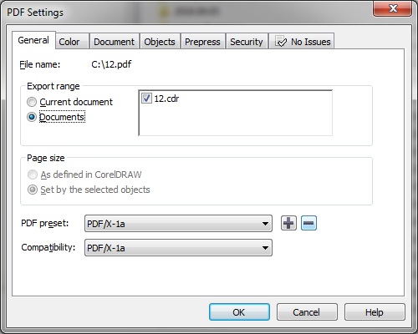This screenshot has width=418, height=334.
Task: Open the Objects tab
Action: coord(160,42)
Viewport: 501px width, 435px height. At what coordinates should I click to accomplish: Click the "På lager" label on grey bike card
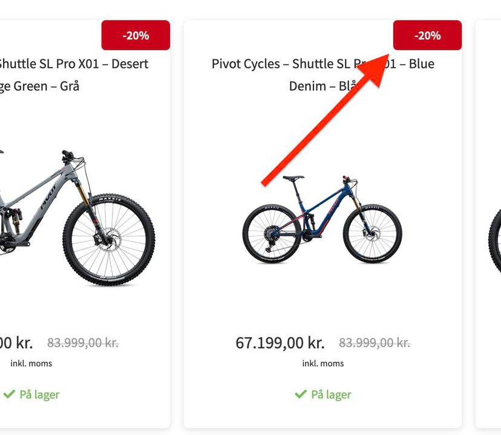pos(39,395)
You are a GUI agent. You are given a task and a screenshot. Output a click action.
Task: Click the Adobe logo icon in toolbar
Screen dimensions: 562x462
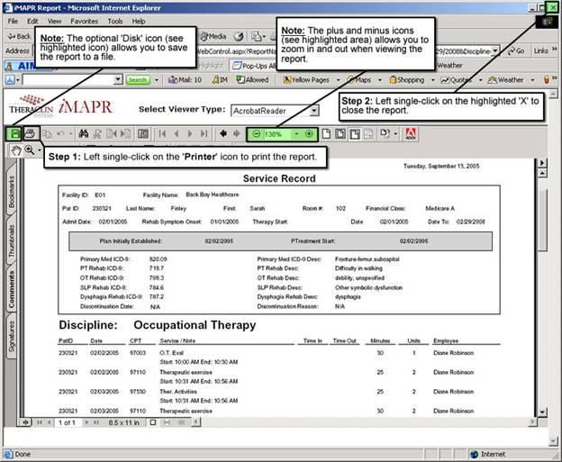[410, 133]
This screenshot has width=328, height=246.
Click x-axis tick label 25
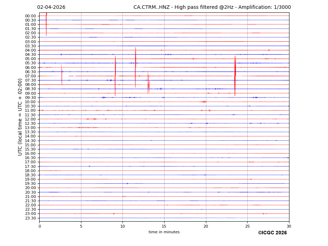point(247,226)
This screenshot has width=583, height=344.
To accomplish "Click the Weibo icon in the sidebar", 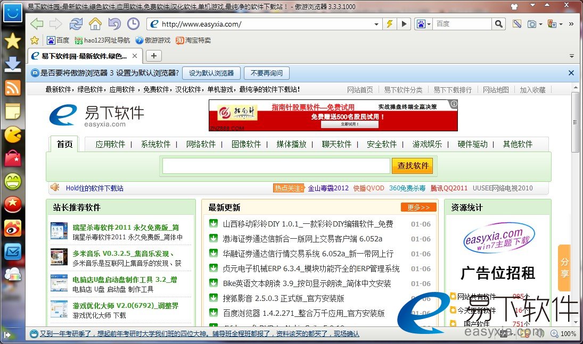I will (x=12, y=228).
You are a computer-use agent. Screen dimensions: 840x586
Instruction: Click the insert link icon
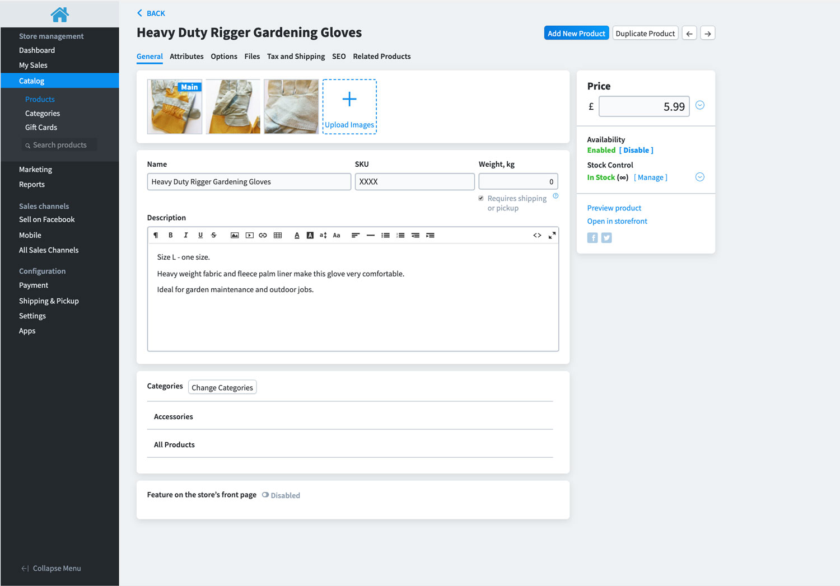pos(263,235)
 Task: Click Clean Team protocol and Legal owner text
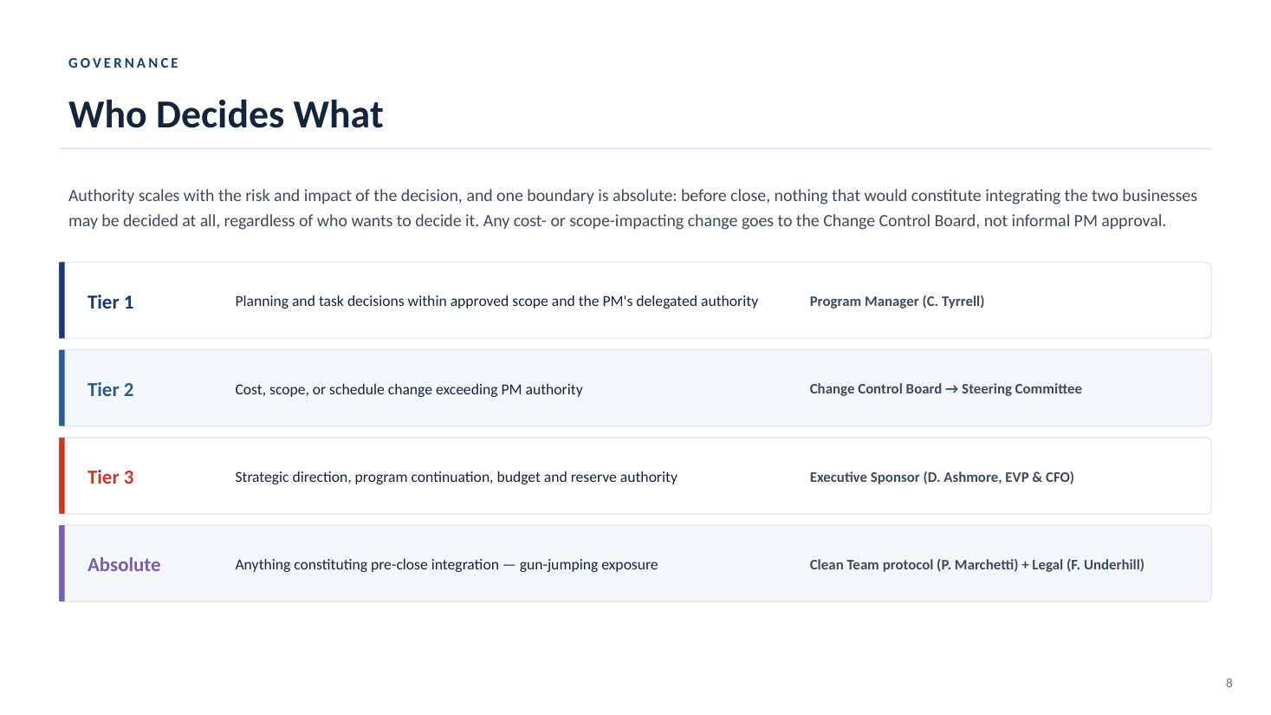point(976,564)
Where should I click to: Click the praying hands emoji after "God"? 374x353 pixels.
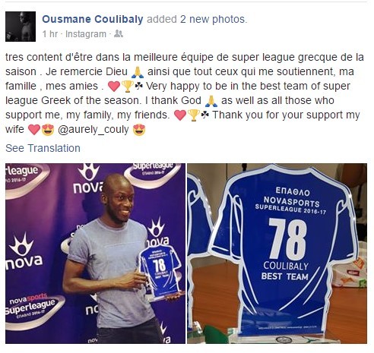(211, 101)
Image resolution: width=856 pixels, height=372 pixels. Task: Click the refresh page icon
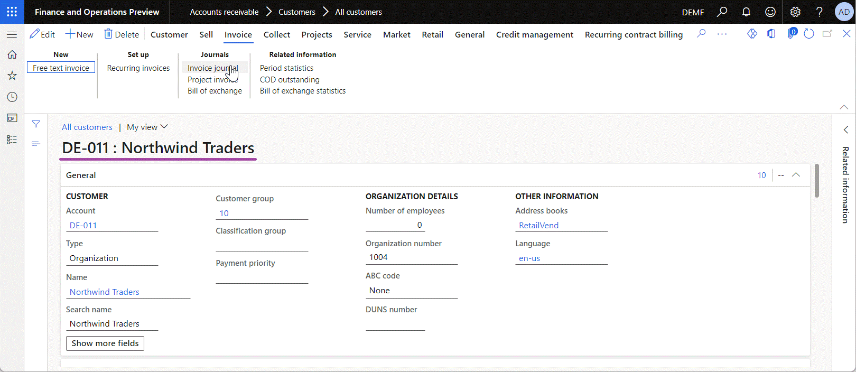(808, 34)
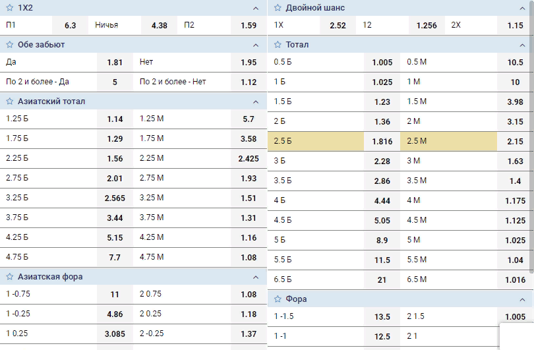534x350 pixels.
Task: Collapse the Тотал section chevron
Action: point(522,45)
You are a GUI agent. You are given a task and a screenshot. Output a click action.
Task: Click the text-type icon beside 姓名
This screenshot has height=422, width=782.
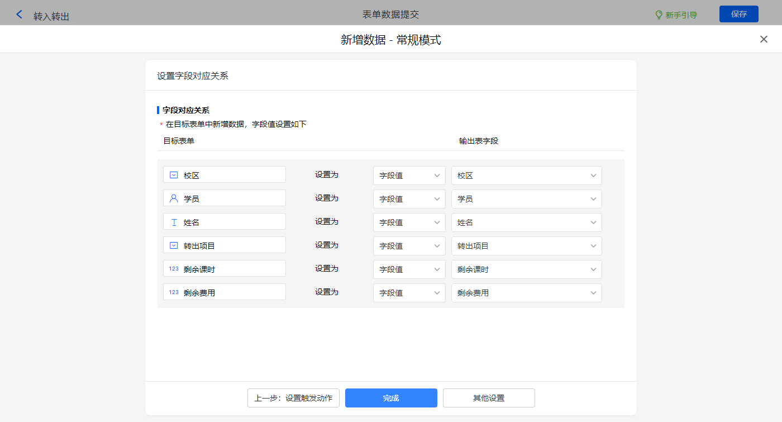point(174,222)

■ ■ ■ ■ ■ ■ ■

- _Task to carry out_
Using the data above, copy exactly the lines from the one containing "Viewport: 501px width, 435px" to the one containing "This screenshot has width=583, height=344.", inclusive. Exclude the pictures.

- _Completed exercise_
Viewport: 501px width, 435px height. At what coordinates should I click to accomplish: Click the "På lager" label on grey bike card
pos(39,395)
You are a GUI agent. You are given a task and a screenshot. Output a click action.
Task: Click the Adobe logo icon in toolbar
Screen dimensions: 562x462
[410, 133]
This screenshot has width=328, height=246.
Click x-axis tick label 25
point(247,226)
This screenshot has width=583, height=344.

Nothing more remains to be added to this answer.